Probably. I don't look at both games as "which game was better", but "which mainline
AC is the worst one". Ultimately, my attachment to either game has just about all but diminished.
Animal Crossing is quite a flawed series, but I think I can contribute a lot its issues to these two, and I've realized that whevever I play
Wild World, it usually just takes talking to some villagers to see the cracks. With
City Folk, all I need to do is just look at some patches of dirt from grass wear to realize what's wrong with the game, and it circles back to it trying to be an amalgamation of both the GC game, and
Wild World (I still can't accept when people call
WW and
CF the same game when the differences between the two are obvious once you've actually played both of them), while pleasing no one in the end.
So, why do I think
CF is worse? Here's a list:
- Animal Tracks. Yes. Animal Tracks. One of the worst mechanics to ever taint the franchise.
- Easily has the worst dialogue in the series, and while a good portion of it has to do with its writing/localization (Peppies and Jocks are flanderized beyond belief, here) most of it comes from how it's handled. It's not like the other AC games where they gave you the option to have a villager tell you something, or exit the interaction. This doesn't exist in CF, unless it involves a favor or an event of some sorts; even then, you aren't even given the option to just simply say "Nevermind." When you talk to a villager in CF, they automatically tell you something, then it ends. You don't get the choice to ask them to tell you anything, and speaking to them again will just have them recall what they just told you, so you can't gain anything else from them. This is especially bad because AC's dialogue works on RNG. Talk to a villager in any other AC game, then do that with this, and you'll fully understand the problem.

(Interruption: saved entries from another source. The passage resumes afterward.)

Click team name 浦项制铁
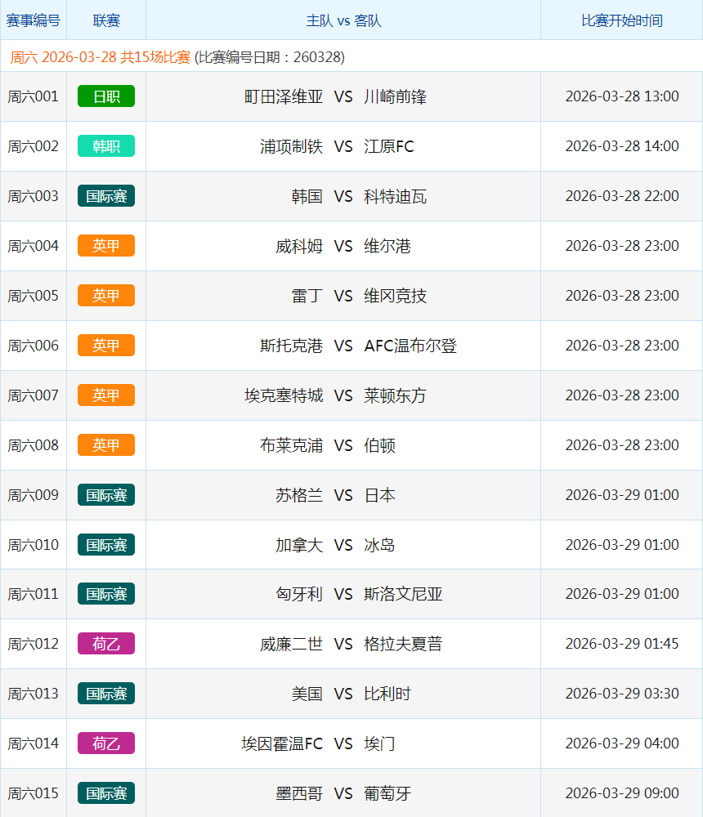 click(292, 146)
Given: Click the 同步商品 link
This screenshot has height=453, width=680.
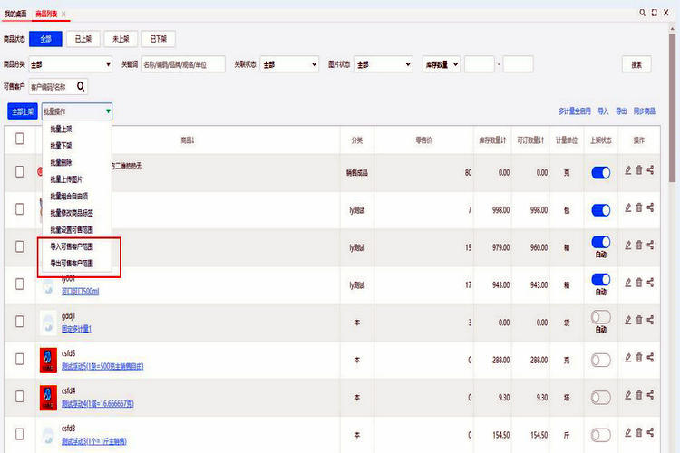Looking at the screenshot, I should [x=645, y=111].
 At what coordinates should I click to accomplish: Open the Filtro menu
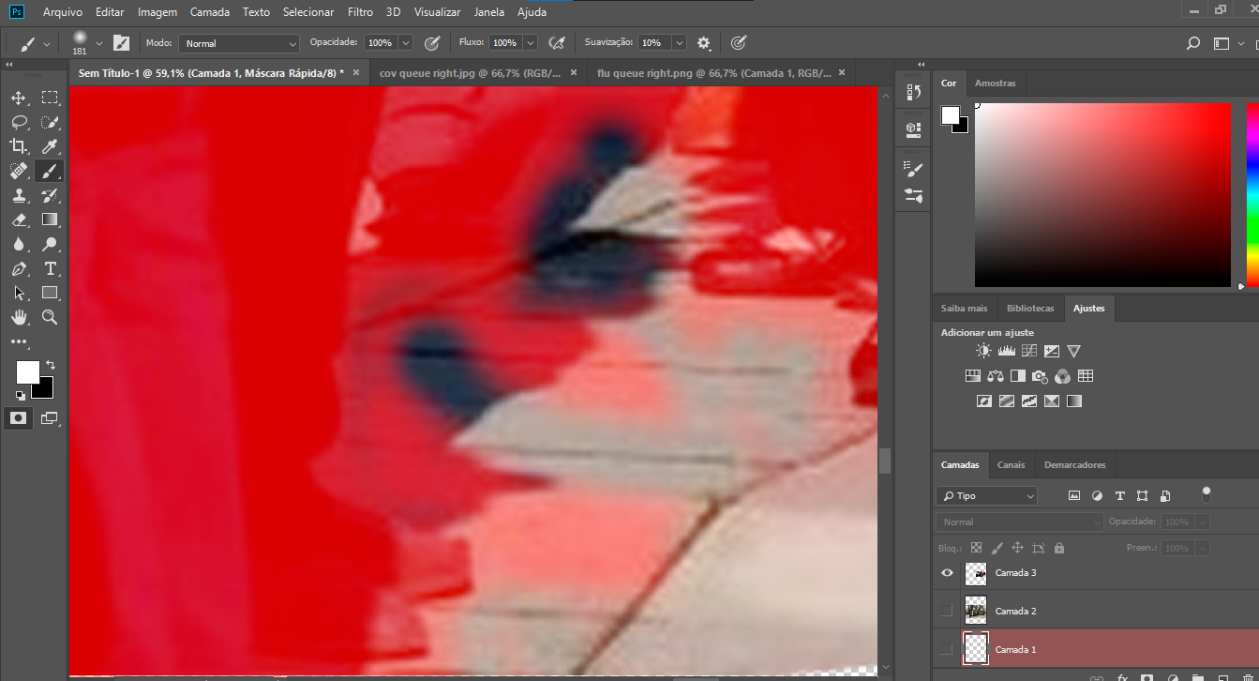pyautogui.click(x=360, y=12)
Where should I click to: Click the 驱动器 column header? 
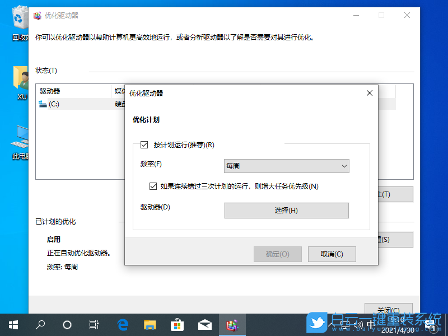coord(50,91)
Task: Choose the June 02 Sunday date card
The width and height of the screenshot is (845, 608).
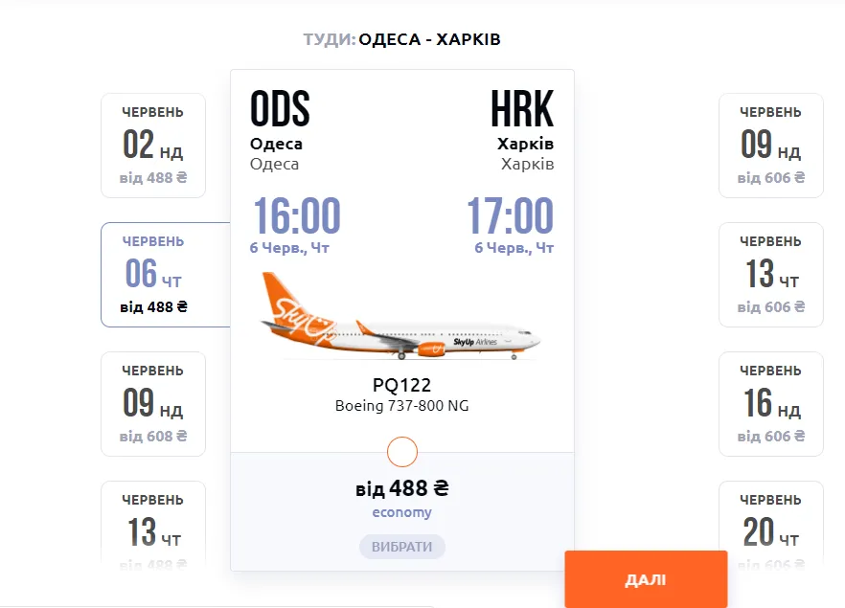Action: click(153, 146)
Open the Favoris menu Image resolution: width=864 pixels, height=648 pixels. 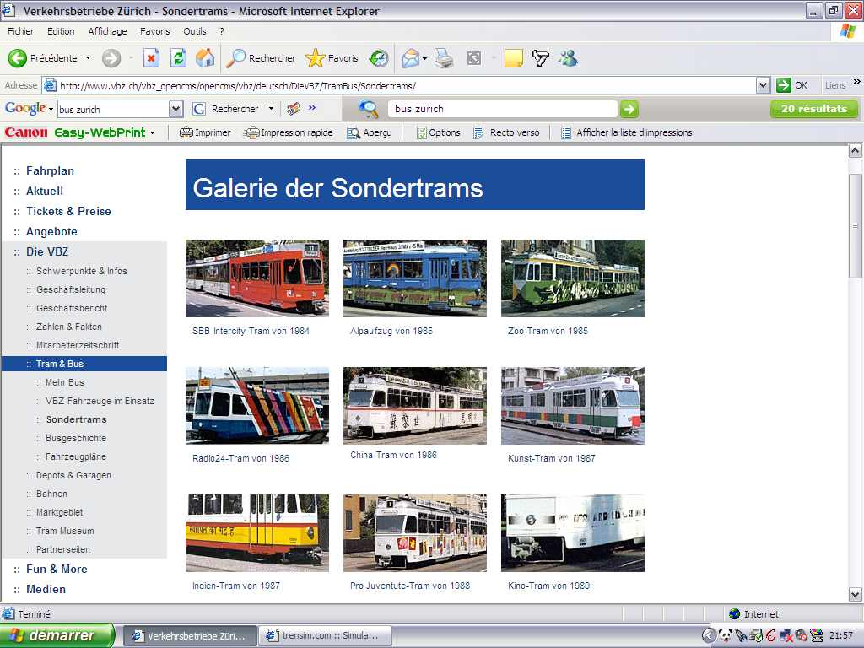coord(154,31)
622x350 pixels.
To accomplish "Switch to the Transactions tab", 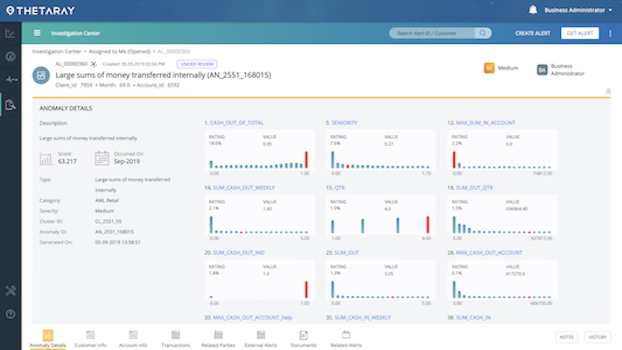I will (x=176, y=339).
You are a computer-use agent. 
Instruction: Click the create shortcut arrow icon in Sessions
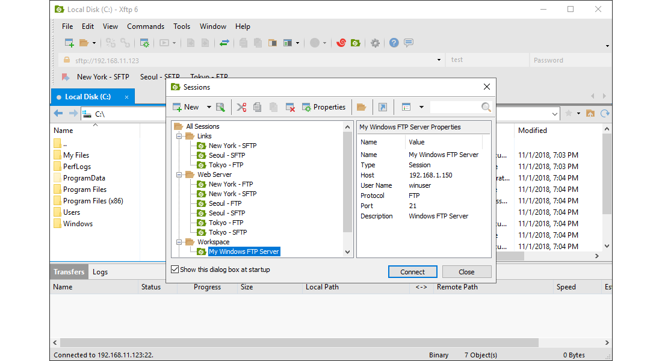click(x=382, y=107)
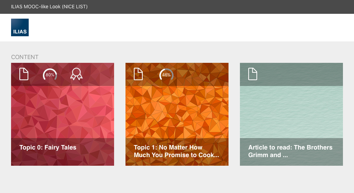The image size is (354, 193).
Task: Click the empty icon strip on the Article card
Action: 301,74
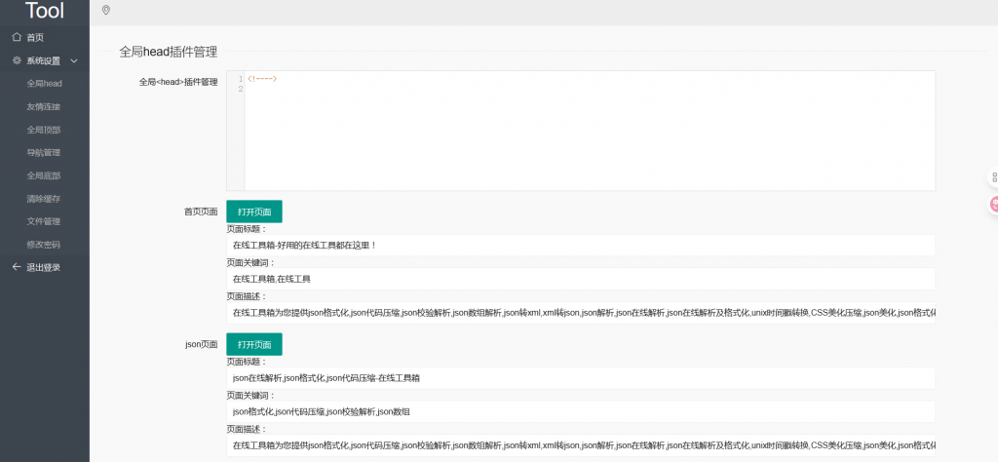This screenshot has height=462, width=998.
Task: Collapse the 系统设置 menu chevron
Action: 74,60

- The decision to exchange made-up events with the real-world ones from GC was fine on paper, but some of them didn't translate well, and lost some of the energy they once had. Thanksgiving is boring now because we don't see villagers outside the Town Hall eating and laughing as they did in the first game near the Wishing Well. Halloween is gimped; it's nice that we can Trick-or-Treat, but why couldn't they make villagers move faster? They practically ran almost as fast as you did in the original game. Were they just too lazy to adjust their speed? And yeah, the events in WW were often bleh, but I think it's charming that this fictional world of anthropomorphic animals had its own events; I think a lot of these had the potential to be great if they were expanded upon in later games, instead of being replaced.
- Is there any explanation why Villager Photos, B-Days, and additional Episodes with various Special NPCS were absent in CF? It's confusing because WW, NL, and NH allowed villagers to give you their photos, and had their own B-Day parties. No, having a bulletin posted saying, "Hey, Today's is this villager's birthday!" doesn't count. It's the most low-effort way of celebrating a birthday. CF only had one Episode that could only be played out once per character, and it existed solely to give some background on a then-new character, and not establishing the backstories of the characters who already lived in your town. What were they thinking? Why couldn't they just bring all the Episodes from the previous game?
- WW's music pails in comparison to the original game, and even NL had a better, more varied OST, so the fact that they used it in this game just shows how lazy they were with this title.
- The City, which is the game's selling point, is probably the most disappointing aspect of all, 'cause it's not even a freakin' city, dammit. It's way too small to be a city, and the only real thing worthwhile is how many Bells you plan on spending. It's a shopping district, which is exactly what Main Street is called in the JP version of New Leaf.
- Oh, and remember in WW, villagers in boxes could be persuaded to stay in your town? Yeah, that doesn't happen in CF. They have to ping you, and even then, it's not even GUARANTEED they'll stay if you tell them so. Goodbye, Pearl... and Static... and Freya...
Wild World is also a game that I used to hold in high regard for its dialogue. I still agree to some extent that's it handled well for an
Animal Crossing game, but it's still far below other games of the genre, and this was probably true back when it was new. Dialogue was never good in any of these games. Instead of Crankies just being standoffish and rude, they're re-categorized to be bullies with a whacky gimmick, and they wondered why they're hated (in-universe). Jocks were turned into meatheads that have 99% of their dialogue being about sports and such. Peppies were as obnoxious and entitled as ever, while being more ditzy than they were previously. The Nintendo Treehouse team obviously had no idea what to do with Snooties. Normals and Lazies are still the only villagers that actually want to be your friend, but their writing is also a bit iffy and nonsensical. Despite these issues, I think
WW's writing wins based off the backstories that Special Characters like Tom Nook passed on to the player character. There's no reason to not have these in every other
AC game. These Episodes represented the best character writing the series ever had, and it didn't even come from villagers, but the characters stationed by their jobs/roles.
Yes, it was better, but only because
City Folk is like a worse version of both it and the GameCube version.